North: The attackers do not take any damage from the first go, they react with counterfire. On the second round they finally do lose half their force.

In the third round, things get shaken up. The house defenders roll 3 sixes, routing attacker unit 2. The sniper also takes out one base. In the north, the attackers lose 3/4 of their force and get routed.

Round 4, the battle is mostly over, both defender units in the south and the sniper concentrate on the one unit. With two more sixes, they rout the last unit, only the command unit remains, and retreats in good order.

Result: With Roll Me A 6 the battle turned out very, very similar to the actual in-game result, with the only difference being that it took more turns because the initial surprise volley failed to hurt the attackers in any legitimate manner.

Holding up very well!

Lessons learned

How did it go?

Roll Me A 6 was quite a good lot more abstract and removed from the actual soldier, more chess-like, or more similar to tabletop wargames, while S&W still felt like fighting among individuals, basically more like we are still inside an RPG; more exciting, engaging, personal.

Result-wise the simpler version turned out like the free-form improvised combat I was running in the game. The S&W style battle was much bloodier and ended less beautifully, from a PC point of view: It was only the beginning of a hard struggle, room to room.

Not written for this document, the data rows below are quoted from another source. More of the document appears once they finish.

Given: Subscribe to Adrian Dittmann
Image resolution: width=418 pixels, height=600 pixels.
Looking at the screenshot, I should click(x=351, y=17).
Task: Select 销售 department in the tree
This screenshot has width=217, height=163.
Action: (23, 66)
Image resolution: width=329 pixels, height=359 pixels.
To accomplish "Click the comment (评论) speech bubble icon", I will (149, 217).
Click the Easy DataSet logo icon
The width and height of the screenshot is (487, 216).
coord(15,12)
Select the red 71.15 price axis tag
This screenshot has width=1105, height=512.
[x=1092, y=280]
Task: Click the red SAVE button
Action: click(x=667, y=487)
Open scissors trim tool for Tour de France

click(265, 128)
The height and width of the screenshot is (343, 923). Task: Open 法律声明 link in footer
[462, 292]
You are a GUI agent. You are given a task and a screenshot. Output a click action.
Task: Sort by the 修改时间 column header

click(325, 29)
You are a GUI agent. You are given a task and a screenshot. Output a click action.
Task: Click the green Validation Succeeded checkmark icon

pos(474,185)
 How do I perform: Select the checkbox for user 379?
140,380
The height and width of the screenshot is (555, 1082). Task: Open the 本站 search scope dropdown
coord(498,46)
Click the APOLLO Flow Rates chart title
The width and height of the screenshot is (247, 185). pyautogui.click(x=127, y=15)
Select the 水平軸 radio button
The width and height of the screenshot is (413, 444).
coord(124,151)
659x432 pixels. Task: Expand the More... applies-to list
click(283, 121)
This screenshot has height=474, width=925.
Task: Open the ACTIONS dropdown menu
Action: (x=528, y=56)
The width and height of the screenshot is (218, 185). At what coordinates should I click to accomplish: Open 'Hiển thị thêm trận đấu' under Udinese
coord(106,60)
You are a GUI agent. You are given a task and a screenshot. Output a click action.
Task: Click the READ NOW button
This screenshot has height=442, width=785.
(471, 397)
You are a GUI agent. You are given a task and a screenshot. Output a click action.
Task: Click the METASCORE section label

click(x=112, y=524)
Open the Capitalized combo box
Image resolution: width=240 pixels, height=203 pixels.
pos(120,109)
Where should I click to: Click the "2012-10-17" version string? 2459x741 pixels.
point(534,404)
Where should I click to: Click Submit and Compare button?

With this result, the whole adventure would have taken a very different turn. How did it turn out so differently? The northern theatre saw three critical successes and several great damage rolls that were multiplied by the number of soldiers. Roll Me A 6 does not know crits, at all. My freeform-game does know crits, but they come up for individual soldiers, not for the whole bunch. In other words: S&W mass combat can be more excessive than normal RPG results, and much more excessive than Roll Me A 6. Roll Me A 6 calms the whole battle down and reduces it to general outcomes. S&W ramps them up to full action.

So I would say that in fact, the cooler, level-headed abstract approach is less entertaining, but more believable than the wild, howling Swords & Wizardry.

  • Roll Me A 6 is superior in reliable results.
  • Swords & Wizardry is superior in action, mayhem, and entertainment.